**Exercise objective**
Print the rows below word for word, starting at the line that has "Screen dimensions: 399x817" and going through the last row. Leave the pictures out.

[Rows on finding words and elements]
/---
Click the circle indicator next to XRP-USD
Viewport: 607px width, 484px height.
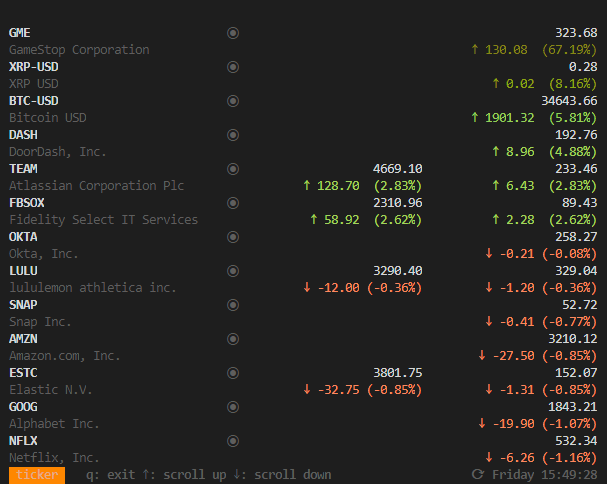click(x=233, y=67)
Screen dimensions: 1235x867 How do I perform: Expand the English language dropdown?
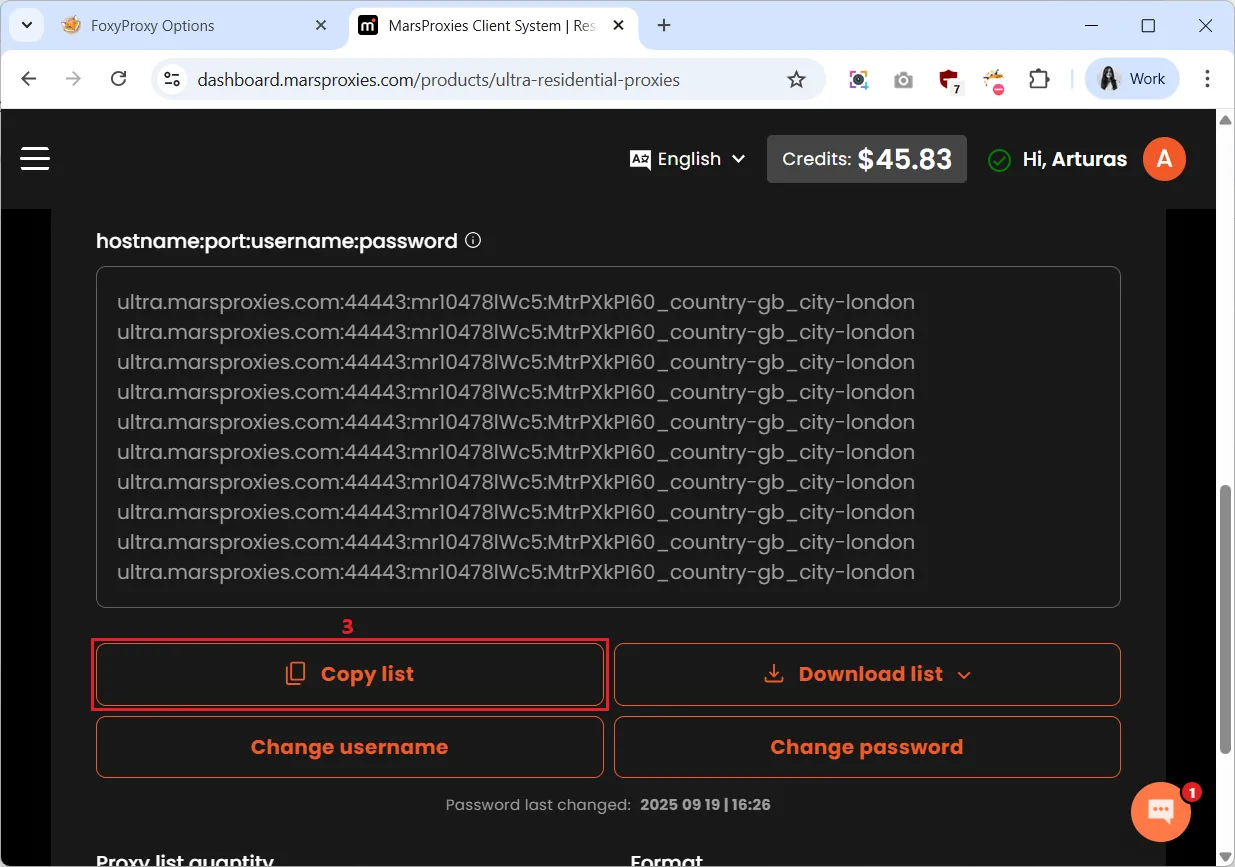pos(688,159)
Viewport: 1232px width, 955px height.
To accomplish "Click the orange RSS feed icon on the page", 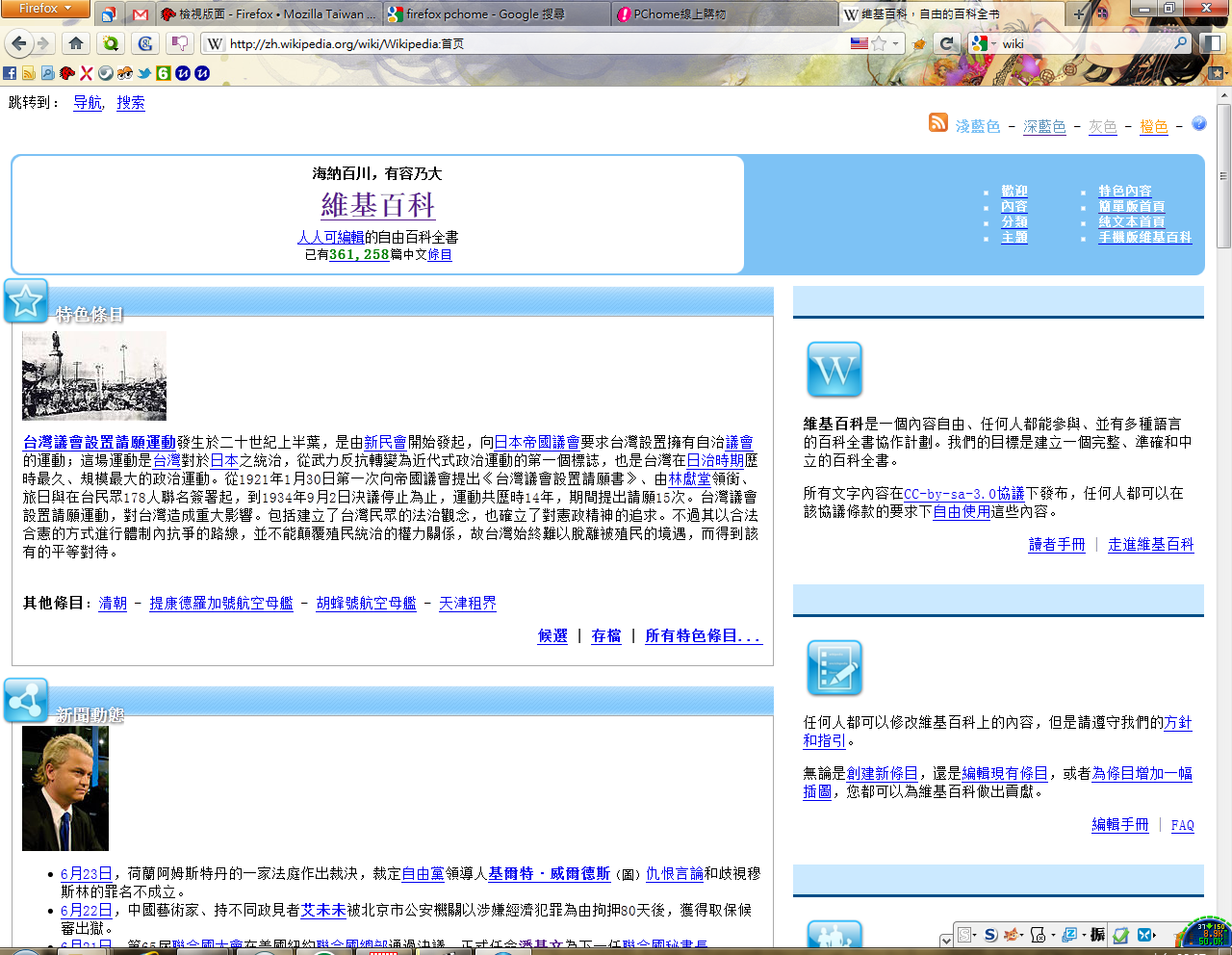I will [x=937, y=122].
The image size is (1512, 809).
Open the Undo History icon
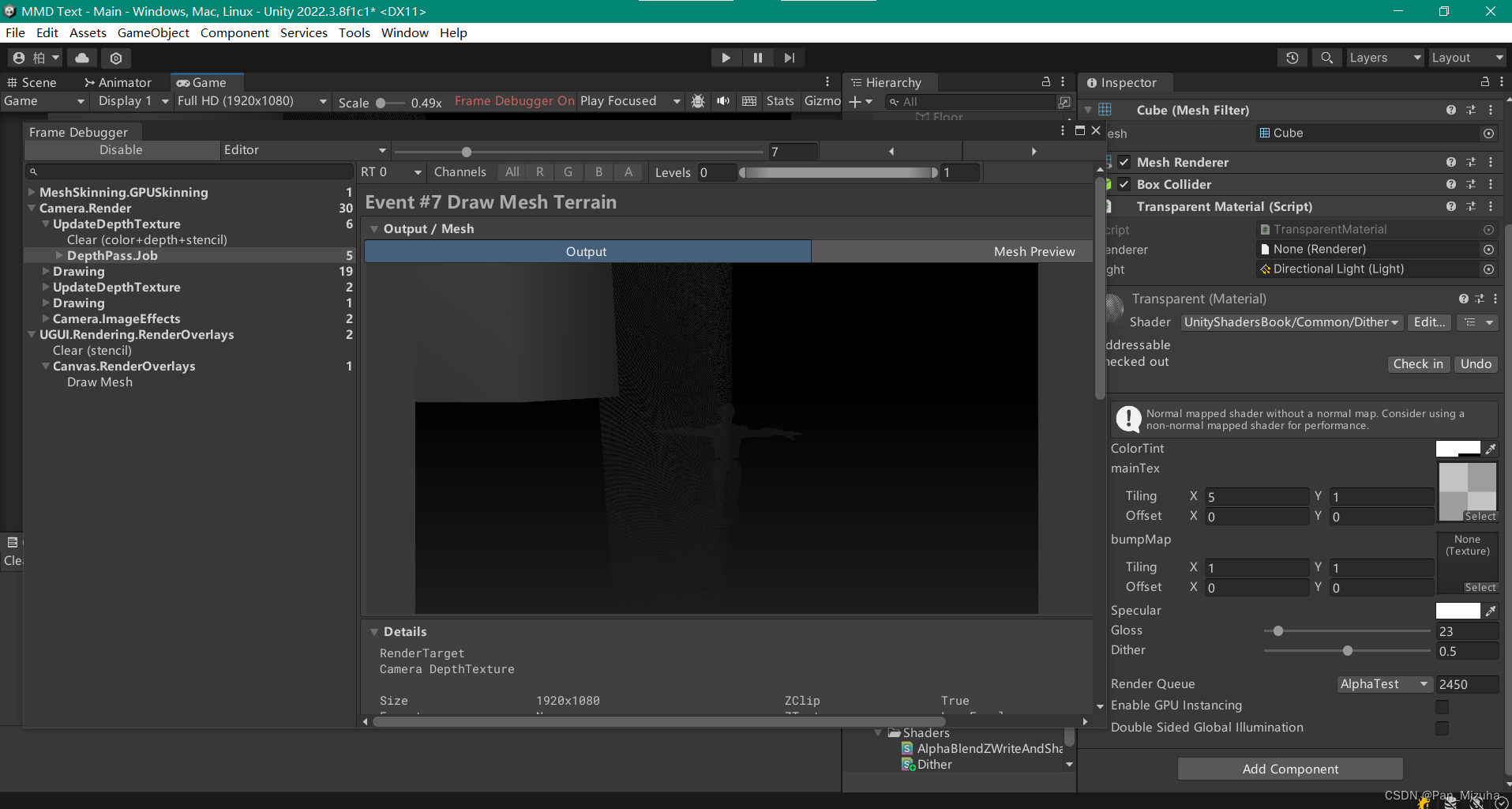pos(1293,57)
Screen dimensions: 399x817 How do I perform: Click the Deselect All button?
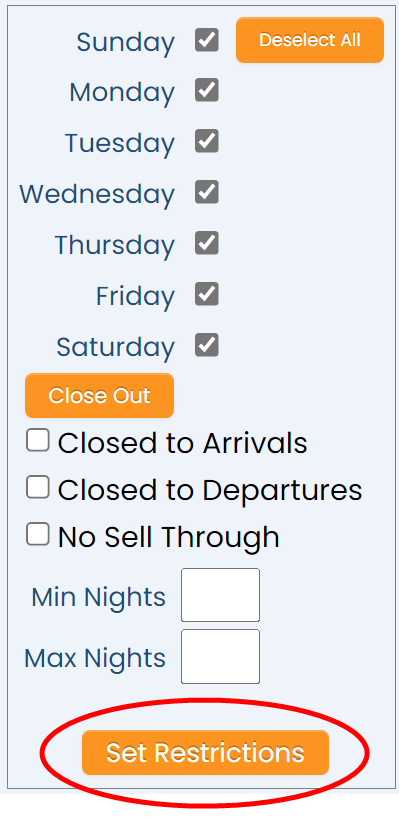click(x=310, y=40)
\---
**Exercise result**
Screen dimensions: 399x817 How do I perform: Click the Deselect All button?
click(x=310, y=40)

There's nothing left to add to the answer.